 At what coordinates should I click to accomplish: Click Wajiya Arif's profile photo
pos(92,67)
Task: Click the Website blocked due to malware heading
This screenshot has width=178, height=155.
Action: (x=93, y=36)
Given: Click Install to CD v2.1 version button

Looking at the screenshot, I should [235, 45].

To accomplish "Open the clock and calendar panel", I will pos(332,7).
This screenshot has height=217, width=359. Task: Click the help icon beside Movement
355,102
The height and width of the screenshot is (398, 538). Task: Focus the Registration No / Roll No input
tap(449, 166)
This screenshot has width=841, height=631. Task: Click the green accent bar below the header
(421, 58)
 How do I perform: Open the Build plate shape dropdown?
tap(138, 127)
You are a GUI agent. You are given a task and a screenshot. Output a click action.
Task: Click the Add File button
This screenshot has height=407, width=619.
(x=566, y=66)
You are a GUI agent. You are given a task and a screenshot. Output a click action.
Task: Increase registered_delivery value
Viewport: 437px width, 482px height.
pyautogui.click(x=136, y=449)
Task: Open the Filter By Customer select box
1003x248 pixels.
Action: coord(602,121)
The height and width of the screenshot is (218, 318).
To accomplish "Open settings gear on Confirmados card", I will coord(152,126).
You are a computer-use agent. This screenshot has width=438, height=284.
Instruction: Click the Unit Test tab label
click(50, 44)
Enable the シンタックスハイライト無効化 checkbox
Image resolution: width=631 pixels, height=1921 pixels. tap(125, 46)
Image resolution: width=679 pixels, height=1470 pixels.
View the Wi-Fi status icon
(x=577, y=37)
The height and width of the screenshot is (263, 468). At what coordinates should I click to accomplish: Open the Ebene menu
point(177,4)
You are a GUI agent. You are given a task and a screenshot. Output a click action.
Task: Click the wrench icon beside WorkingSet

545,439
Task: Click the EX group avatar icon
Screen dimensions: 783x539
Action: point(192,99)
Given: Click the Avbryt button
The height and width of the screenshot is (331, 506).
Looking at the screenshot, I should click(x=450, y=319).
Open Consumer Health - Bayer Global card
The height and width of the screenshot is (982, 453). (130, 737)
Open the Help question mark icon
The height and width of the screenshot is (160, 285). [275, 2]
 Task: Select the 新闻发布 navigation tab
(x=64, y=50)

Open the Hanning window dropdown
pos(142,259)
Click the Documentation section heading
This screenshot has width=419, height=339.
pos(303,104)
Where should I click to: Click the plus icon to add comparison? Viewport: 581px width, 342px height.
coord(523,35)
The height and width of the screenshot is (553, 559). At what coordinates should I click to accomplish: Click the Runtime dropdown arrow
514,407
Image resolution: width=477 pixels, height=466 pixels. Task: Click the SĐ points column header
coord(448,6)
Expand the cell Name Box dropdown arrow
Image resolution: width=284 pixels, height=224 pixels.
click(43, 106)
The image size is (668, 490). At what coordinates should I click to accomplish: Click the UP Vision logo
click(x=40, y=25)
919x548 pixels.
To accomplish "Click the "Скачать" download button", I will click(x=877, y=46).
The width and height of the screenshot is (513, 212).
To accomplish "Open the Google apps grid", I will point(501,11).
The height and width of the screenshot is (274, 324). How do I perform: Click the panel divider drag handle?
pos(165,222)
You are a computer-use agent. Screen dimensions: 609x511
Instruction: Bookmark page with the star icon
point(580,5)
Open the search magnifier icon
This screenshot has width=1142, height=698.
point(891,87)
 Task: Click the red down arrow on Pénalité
————————
## Task to carry out
Using the records above, write out exactly the lines between the one holding "Open the Help question mark icon" and the one holding "919x548 pixels.", inclusive; leave everything else out.

## Response to this task
Open the Help question mark icon
The height and width of the screenshot is (160, 285). [275, 2]
 Task: Select the 新闻发布 navigation tab
(x=64, y=50)

Open the Hanning window dropdown
pos(142,259)
Click the Documentation section heading
This screenshot has width=419, height=339.
pos(303,104)
Where should I click to: Click the plus icon to add comparison? Viewport: 581px width, 342px height.
coord(523,35)
The height and width of the screenshot is (553, 559). At what coordinates should I click to accomplish: Click the Runtime dropdown arrow
514,407
Image resolution: width=477 pixels, height=466 pixels. Task: Click the SĐ points column header
coord(448,6)
Expand the cell Name Box dropdown arrow
Image resolution: width=284 pixels, height=224 pixels.
click(43, 106)
The image size is (668, 490). At what coordinates should I click to accomplish: Click the UP Vision logo
click(x=40, y=25)
919x548 pixels.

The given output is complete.